Oh you win, of course, Kali. But /this/ conversation was started by you
bullying Alan Sondheim off nettime. That's pretty upsetting, probably to
more than one of us, whether you are a particular fan of his work or
not. I've been trying to work out why the hell I care. I haven't been
around nettime for years. I think it's the community thing.

Bullying Sondheim into silence is a great blow struck against male
oppression, of course, but may be upsetting for the community, to the
extent that there is such a thing here. Myself I left ages ago, quietly,
and out of boredom, so it's weird posting yet again, but by the
deafening silence of voices attempting to defend Alan I'm guessing this
isn't the community it used to be. That's natural too. Communities
change. Bullies and trolls come in and hound out the good people. Art is
replaced by criticism, ideas are replaced by censorship, debate by a
cacophony of 'me too, me too', which makes a hell of a racket when
everyone has to compete as to who can use the longest words in order to
express their complete agreement with a point already made. With
footnotes.

[Dataset items]
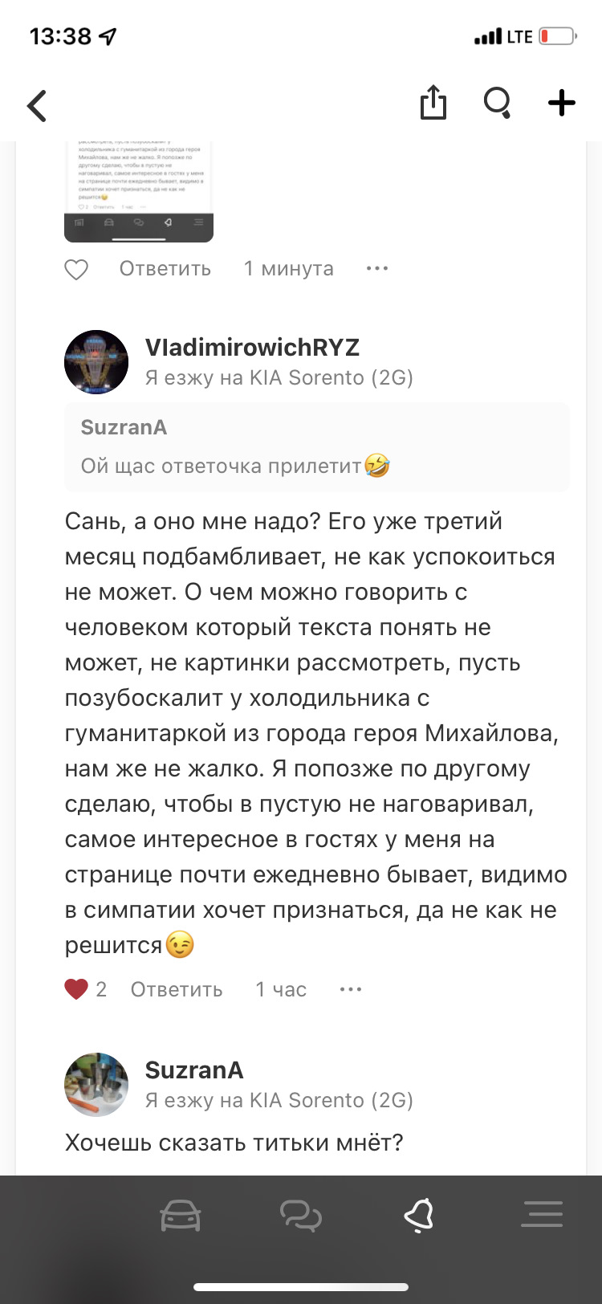
Task: Open the SuzranA username above last comment
Action: (x=194, y=1070)
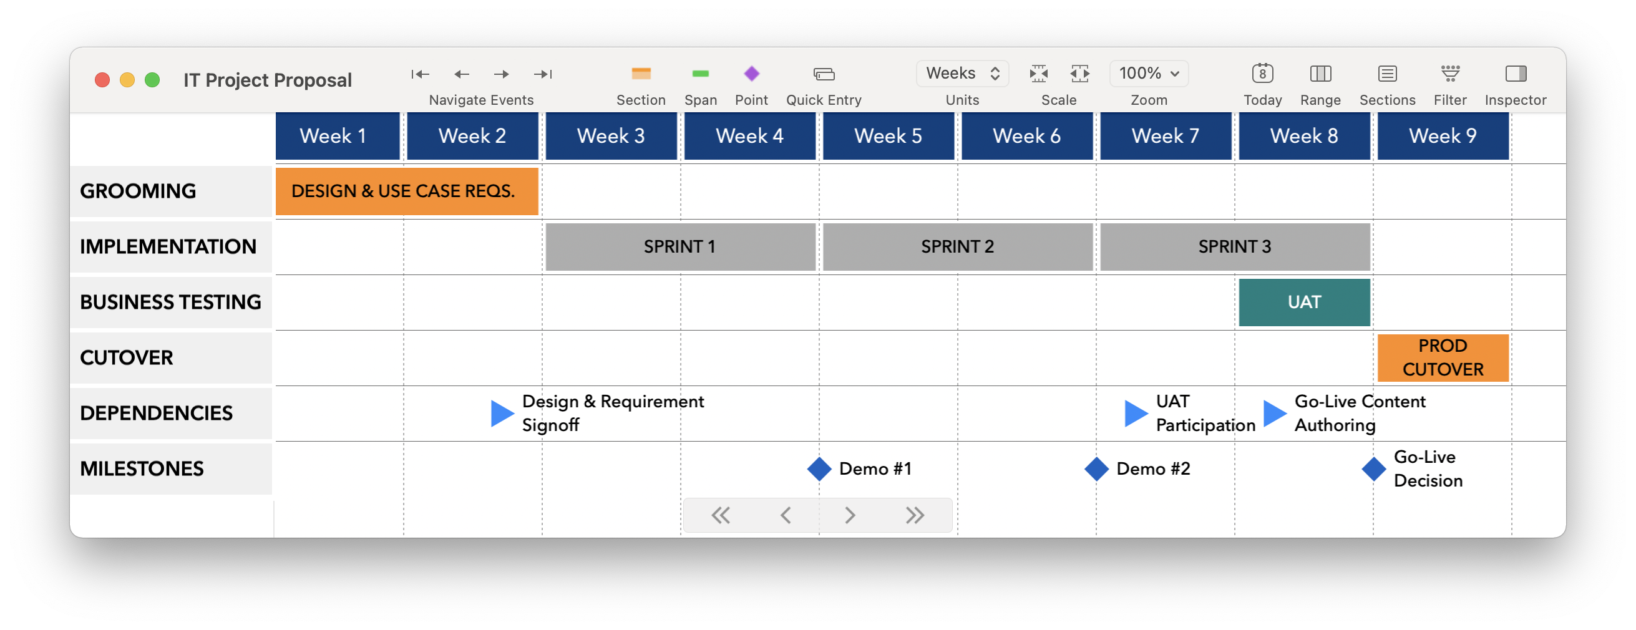Image resolution: width=1636 pixels, height=630 pixels.
Task: Show the Inspector panel
Action: pos(1516,74)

• WRITTEN TASK 1
According to the post about nettime, how did the writer leave the community ages ago?
• WRITTEN TASK 2
How many lines of the rows contain the string "Action"? Give only the number.

• EXPECTED ANSWER 1
Quietly, and out of boredom.

• EXPECTED ANSWER 2
2